リタイヤ後の自分は今よりずっと小さめの姿を思い描く
最近は、肩書に「元」を付けているご老人が多いことに気づく。
知り合いにそういった年齢層の人が増えてきたということも、理由のひとつだろう。
苦労して手に入れてきたはずのものも、自分の本質を変えるようなものに成る由もなく、この人は何と戦っているのだろうかと疑問に思うこともある。
現役時代は十分活躍をして、老後資金も潤沢にあって、孤独と苦しみは配偶者と折半して、持ち家があって、若々しく健康で、不自由なく日々の生活ができて、デカイ墓が用意されていて、家族や奴隷に看取られて。
それが一般的な幸せの形というものならば、今後の日本にはそこからこぼれる人たちも少なくはないだろう。
孤独死が問題でない社会が当たり前になるような、ロールモデルができないだろうかと常に考える。
独居老人で、借家で、年金だけが収入で、持病もそこそこあって、散歩とYouTubeくらいしか趣味はなく、柿の種で焼酎飲んで。友だちも多くはないけど、それは孤独を感じないほどに存在して。

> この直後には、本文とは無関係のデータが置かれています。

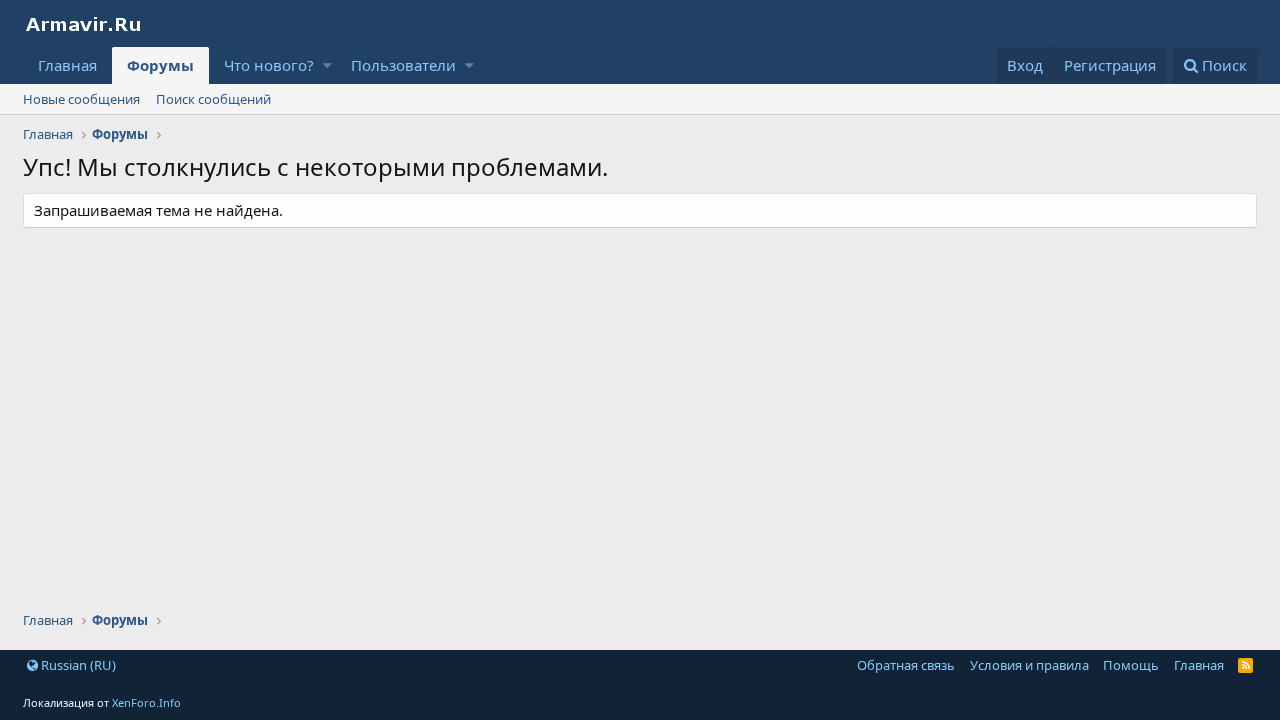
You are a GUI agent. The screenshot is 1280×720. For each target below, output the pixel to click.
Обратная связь (906, 665)
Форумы (160, 65)
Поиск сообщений (213, 99)
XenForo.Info (146, 702)
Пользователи (403, 65)
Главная (67, 65)
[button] (327, 65)
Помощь (1131, 665)
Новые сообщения (81, 99)
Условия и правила (1029, 665)
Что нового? (269, 65)
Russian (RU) (77, 665)
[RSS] (1245, 665)
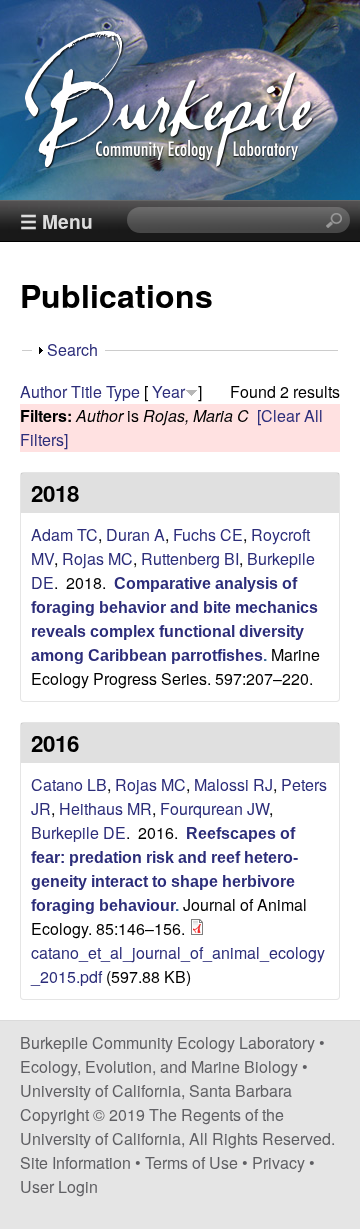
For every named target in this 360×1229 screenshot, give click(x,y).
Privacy (278, 1162)
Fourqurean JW (214, 808)
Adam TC (64, 534)
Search (72, 349)
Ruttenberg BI (190, 558)
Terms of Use (191, 1162)
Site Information (75, 1162)
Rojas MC (97, 558)
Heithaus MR (105, 808)
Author (43, 391)
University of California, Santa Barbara (156, 1090)
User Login (59, 1186)
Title (86, 391)
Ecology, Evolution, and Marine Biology (159, 1066)
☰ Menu (56, 221)
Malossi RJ (233, 784)
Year (168, 391)
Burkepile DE (78, 832)
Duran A (135, 534)
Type (123, 391)
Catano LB (69, 784)
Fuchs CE (208, 534)
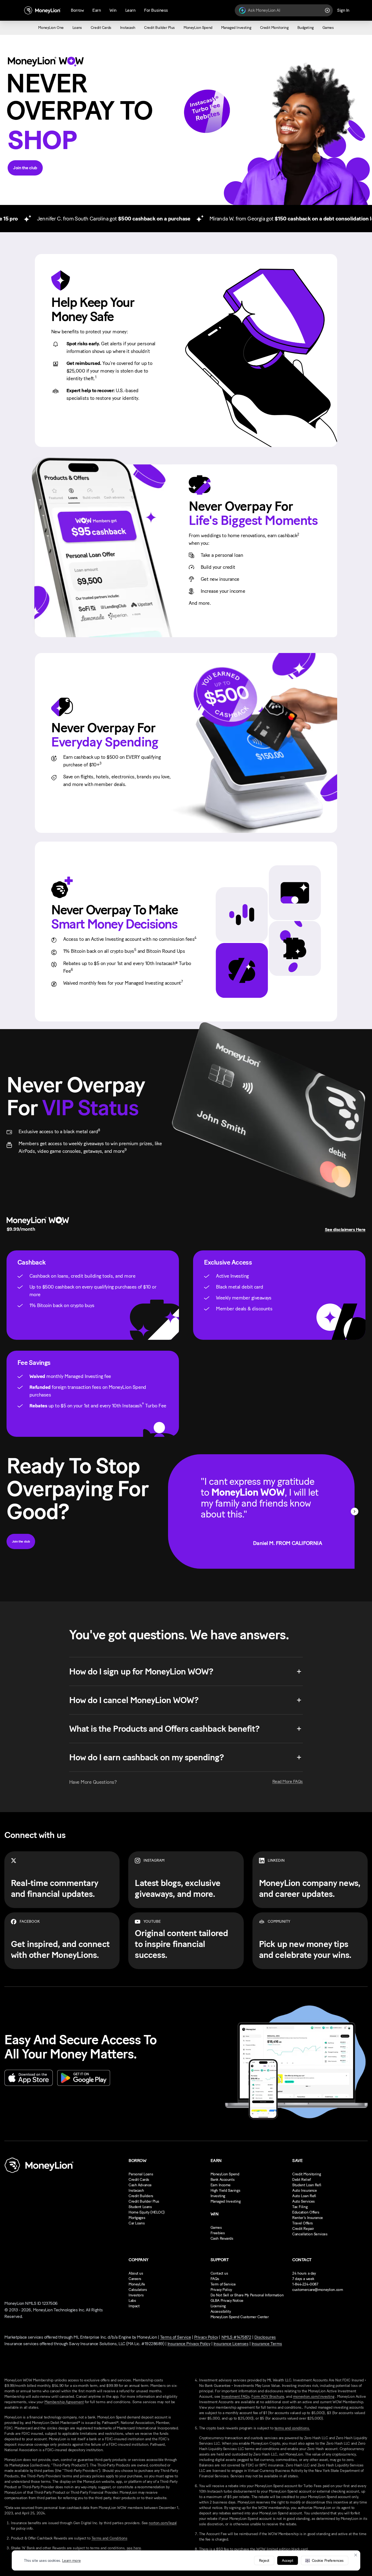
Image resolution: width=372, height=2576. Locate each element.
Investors (136, 2295)
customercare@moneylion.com (317, 2289)
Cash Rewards (222, 2238)
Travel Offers (302, 2223)
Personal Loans (141, 2174)
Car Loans (137, 2223)
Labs (132, 2300)
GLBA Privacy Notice (227, 2300)
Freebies (218, 2233)
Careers (135, 2278)
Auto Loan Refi (304, 2196)
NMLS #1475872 (236, 2337)
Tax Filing (299, 2207)
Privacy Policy (221, 2289)
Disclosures (265, 2337)
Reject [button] (264, 2560)
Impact (134, 2306)
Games (216, 2227)
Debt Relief (301, 2179)
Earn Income (221, 2185)
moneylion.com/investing (313, 2396)
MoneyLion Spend (225, 2174)
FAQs (215, 2278)
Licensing (218, 2306)
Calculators (138, 2289)
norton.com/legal (162, 2523)
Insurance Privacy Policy (188, 2343)
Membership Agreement (64, 2402)
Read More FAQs (287, 1781)
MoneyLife (137, 2284)
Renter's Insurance (307, 2217)
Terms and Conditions (109, 2538)
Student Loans (140, 2207)
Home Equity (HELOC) (147, 2212)
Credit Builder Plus (144, 2201)
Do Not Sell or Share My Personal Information (247, 2295)
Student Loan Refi (306, 2185)
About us (136, 2273)
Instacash (136, 2190)
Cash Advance (140, 2185)
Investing (218, 2196)
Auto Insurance (304, 2190)
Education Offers (305, 2212)
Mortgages (137, 2217)
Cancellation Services (309, 2234)
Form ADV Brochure (267, 2396)
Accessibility (221, 2311)
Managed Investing (226, 2201)
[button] (324, 2560)
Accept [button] (287, 2560)
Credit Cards (139, 2179)
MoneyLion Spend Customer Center (240, 2317)
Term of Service (223, 2284)
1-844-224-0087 (305, 2284)
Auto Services (303, 2201)
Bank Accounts (223, 2179)
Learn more (71, 2560)
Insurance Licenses (231, 2343)
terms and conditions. (292, 2428)
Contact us (219, 2273)
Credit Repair (303, 2228)
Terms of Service (175, 2337)
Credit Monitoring (306, 2174)
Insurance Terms (267, 2343)
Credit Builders (141, 2196)
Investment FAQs (235, 2396)
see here (134, 2548)
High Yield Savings (225, 2190)
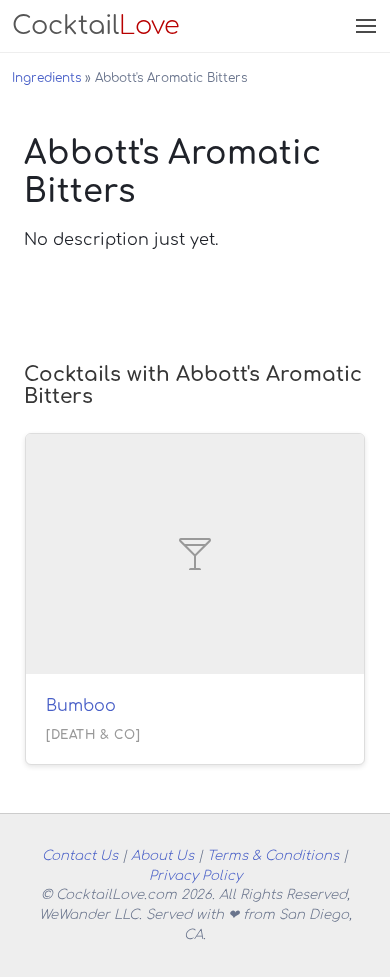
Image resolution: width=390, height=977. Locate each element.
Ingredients (46, 78)
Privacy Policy (195, 875)
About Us (162, 855)
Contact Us (80, 855)
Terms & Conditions (273, 855)
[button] (364, 26)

僕は、社会の理想とする老いと死に対して、戦いを挑もう。
「お持ちになりませんか」
気づけば散歩の途中に足を止めていた。悲鳴をあげんばかりに撓る枝先を眺めていると、家主が声をかけてくれた。
「いいんですか」
「いいんですよ。手入れはしていませんし、見栄えはよくありませんけど。」
老婦人は慣れた手つきで採収ばさみを操り、低い位置にあるそれを3つほどパチパチと切り取ると、皺の深く刻まれた小さな手で、ひとつひとつ丁寧にスーパーの袋に収めてくれた。実の重さから解放された枝は、元居た場所に勢いよく跳ね戻る。
「ありがとうございます」
僕は老婦人に謝辞を伝えると、再び散歩のコースに戻った。
実家の母に届けようか。
いい香りのする夏ミカン。
立冬なのに夏ミカン。
たぶん、晩御飯くらい食べて行けとすすめられるだろう。
こんな風に、ゆるく手渡されるもの、手渡せるものは多くないけれど、金銭以外のもので回っている世の中も、確実に存在する。理想と乖離した現実に、誰もが絶望しないほどに。
以て瞑すべし
まろやかな黄色い実に、僕は再び鼻を近づける。